§ What is needed: List every type of contamination that the excerpt below on contaminant testing names as commonly screened for in routine testing.

§ Excerpt to read:
□ □ □ □

Yet, as a different example from the food industry has shown, contamination of supplies at the very earliest stage (melamine added to milk that ultimately went into infant formula preparations), often have the potential to cause the most damage.
There is a problem, of course, in predicting what manner of contamination it is sensible to try to detect by routine testing. Screening for heavy metals, known degradation products and solvent residues is common and worthwhile. But before the contamination came to light, who would have thought to check specifically for DEG in glycerin, or OSCS in heparin?
That said, an analysis designed to assay the purity of an ingredient will, almost certainly, highlight the presence of any impurity. It is then down to the skill of the chemists to determine what the impurity is, how it got there, and what kind of threat it represents.
This kind of emergency investigation may require multi-disciplinary expertise not available to every laboratory, especially the laboratory that expects to handle only routine assays.

□ □ □ □

§ Raw data:

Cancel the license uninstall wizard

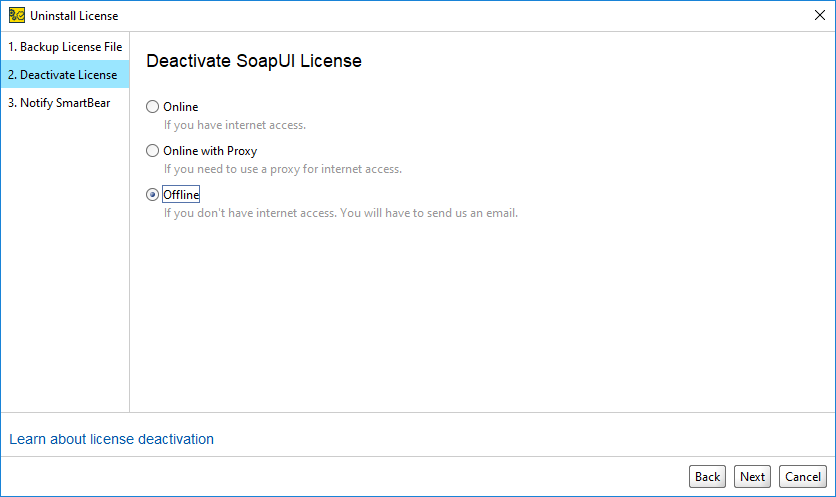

□ □ □ □

§ Written answer:
- Heavy metals
- Known degradation products
- Solvent residues